The most common excuse I hear and see first hand when I prescribe my clients a program of exercises or meditation is I didn’t have time!

Time is a funny thing really and with the busy lives we tend to live these days it’s not surprising lots of pregnant mums struggle to find time. In our Grandparents generation a lot of women would slow down work or finish completely during their pregnancies as they prepared for the transition to family life. 

Nowadays we are working overtime, trying to keep up with social activities, putting unachievable expectations around exercise on ourselves, all while trying to tick off our forever ending to do lists!
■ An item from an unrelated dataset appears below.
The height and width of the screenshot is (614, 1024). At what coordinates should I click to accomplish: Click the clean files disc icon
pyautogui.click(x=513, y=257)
It’s no wonder women are feeling overwhelmed! 

But when it comes to something that you value or perceive as important like getting an assignment done or having a deadline at work, or participating in your favourite hobby, you make the time for it! There’s no excuses, even if you have to stay up an extra hour or do it on the weekend you find the time and prioritise it!
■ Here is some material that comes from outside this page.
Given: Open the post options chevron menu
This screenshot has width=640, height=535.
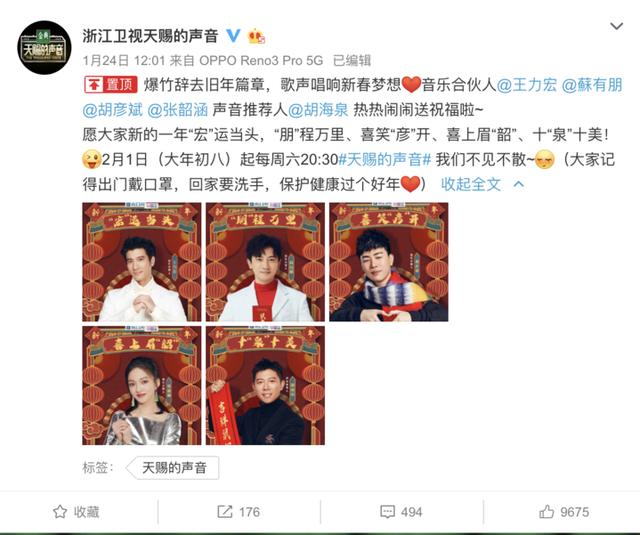Looking at the screenshot, I should [616, 27].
So when it comes to exercise, pelvic floor strengthening or meditation – things that are going to keep your mind and body healthy throughout pregnancy, it’s about getting really clear on your why! So the first step is getting clear on the benefits and the potential consequences of not doing them and then aligning them with your values and implementing strategies that help improve compliance and keep you motivated! 

This is the foundation of my Support Your Mind, Core & Pelvic Floor course! The first two modules are learning and understanding all of the incredible benefits of pelvic floor exercise, exercise & meditation in pregnancy, then understanding the cost of not doing these things and lastly relating it back to their individual values! 
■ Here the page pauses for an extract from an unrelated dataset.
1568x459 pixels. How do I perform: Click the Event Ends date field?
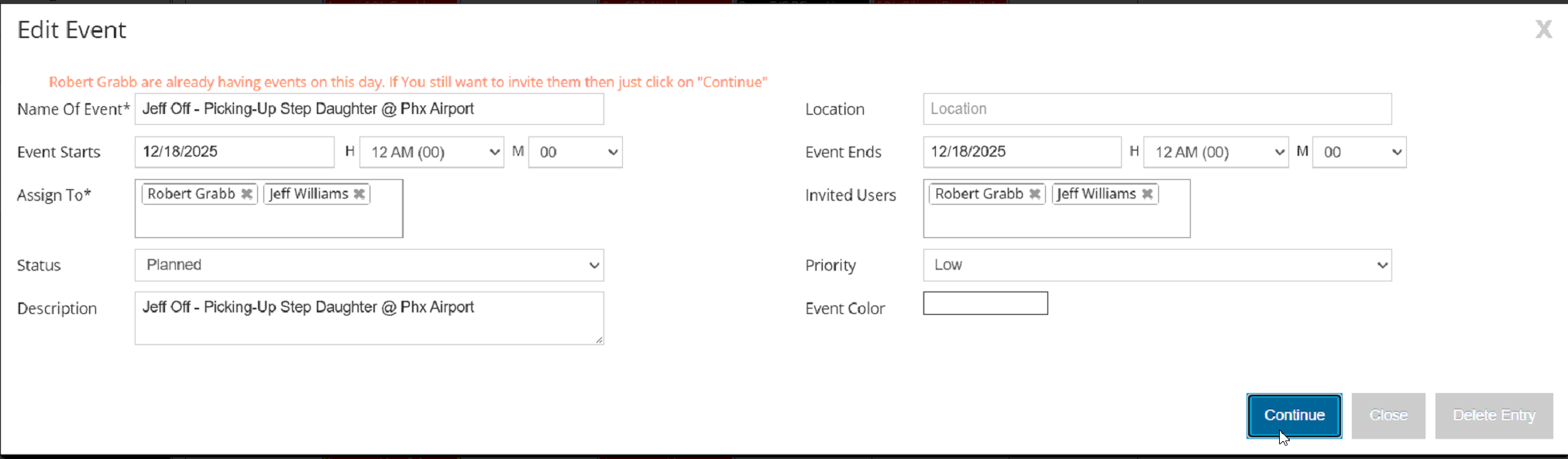(1021, 152)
So if you value money and are concerned about spending money when your about to have a baby – you need to think about prevention and that by doing these things know, you will potentially save large amounts of money recovering from prolapse, postnatal depression or abdominal separation! There is a saying that goes “if you don’t make time for your wellness, you will be forced to make time for your illness.”

Or if you value your social network, it’s understanding that by optimising your physical and emotional health you will be able to show up and enjoy your activities more fully! If it’s sport it’s knowing that doing these exercises in pregnancy will help you return to smoother and reduce your risk of injury!

Another limiting belief is that for exercise or yoga to be affective it has to be a long in-person class. And then can be difficult to find a pregnancy suitable class, with someone you trust, that’s at a time that fits with your schedule… Then on top of that if you add in the commute at the end of a long day of work your unpredictable fluctuations between nausea, fatigue and pelvic pain – looking after yourself starts to feel like a pretty big unachievable chore! This is why a lot of pregnant women favour walking as their form of exercise – however, pelvic girdle and pubic symphysis pain is often flared up by too much walking so this might not always be the best option! The best way to get around this is seek support – find a professional who you trust to guide you on the best ways to support your mental and physical health as well as your pelvic floor. Understand that there is so much benefit in even a short 10-minute yoga or pilates class and that online classes can give you the flexibility of doing a little bit everyday and working it around when you feel good and when you have the time! 

Other common excuses I hear are “I felt too tired” or “I felt sick” What we often don’t understand is that exercises, breath-work & meditation can help with all of these things!

It can help reduce bloating, swelling and constipation and even alleviate nausea! A short breath-work can shift our emotions and some gentle exercise can increase blood, oxygen and boost energy levels!